Task to complete: The entries that follow include a run beginning at the line with "Click the Paste clipboard icon" and ending at the line with "1381x496 pixels. How"; restate that run word for word and leave the rest out.
[Entries shown Boundary: Start]
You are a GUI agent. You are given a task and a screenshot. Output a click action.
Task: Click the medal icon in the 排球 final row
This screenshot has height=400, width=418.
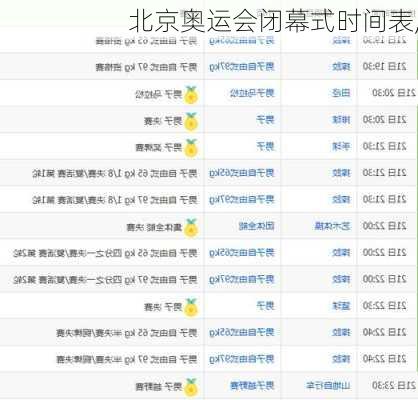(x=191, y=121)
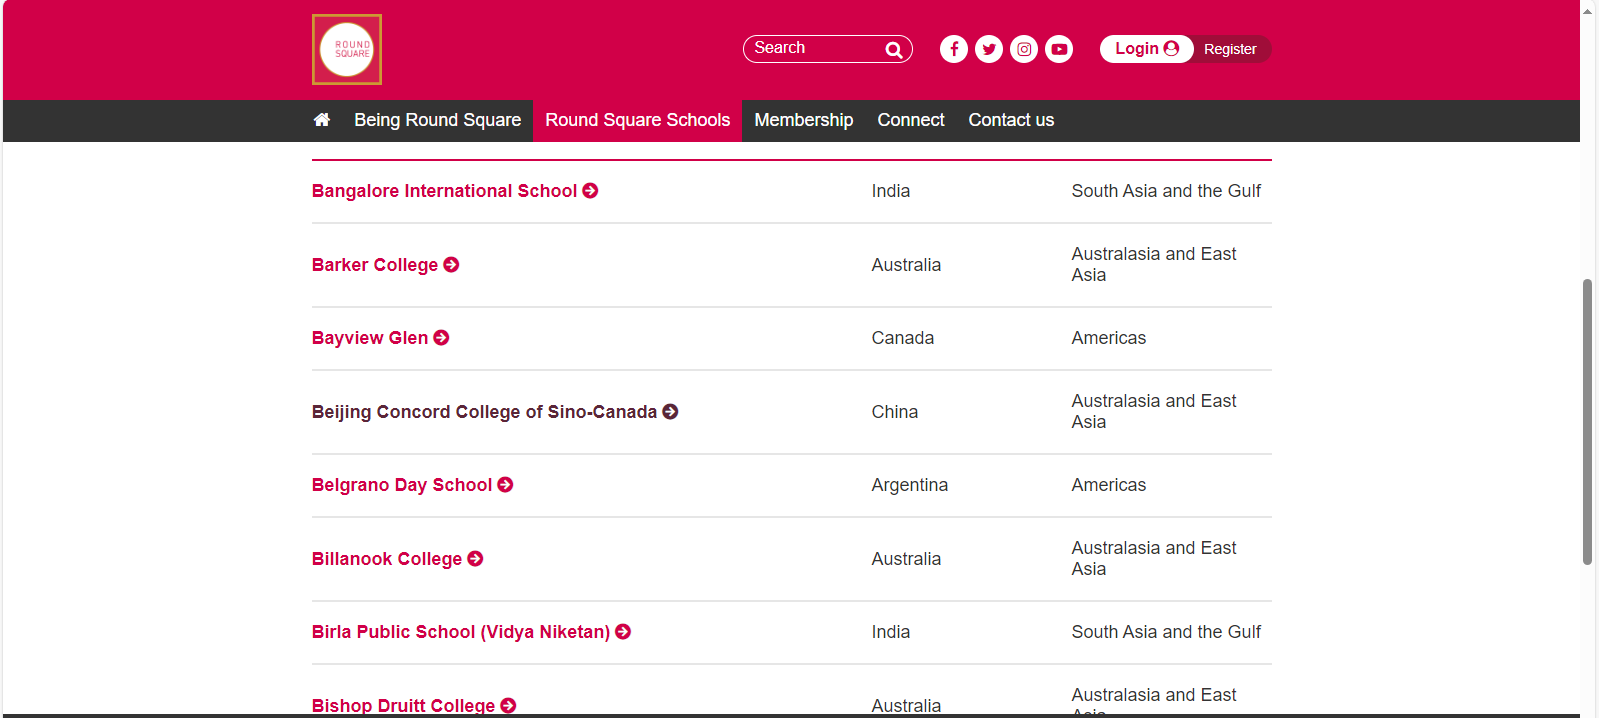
[Entries shown Boundary: End]
[Entries shown Boundary: Start]
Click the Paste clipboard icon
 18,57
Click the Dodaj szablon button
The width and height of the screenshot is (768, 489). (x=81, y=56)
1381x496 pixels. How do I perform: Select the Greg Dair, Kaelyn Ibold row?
[Entries shown Boundary: End]
Output of the task:
Click the Paste clipboard icon
 18,57
Click the Dodaj szablon button
The width and height of the screenshot is (768, 489). (x=81, y=56)
1381x496 pixels. How do I perform: Select the Greg Dair, Kaelyn Ibold row?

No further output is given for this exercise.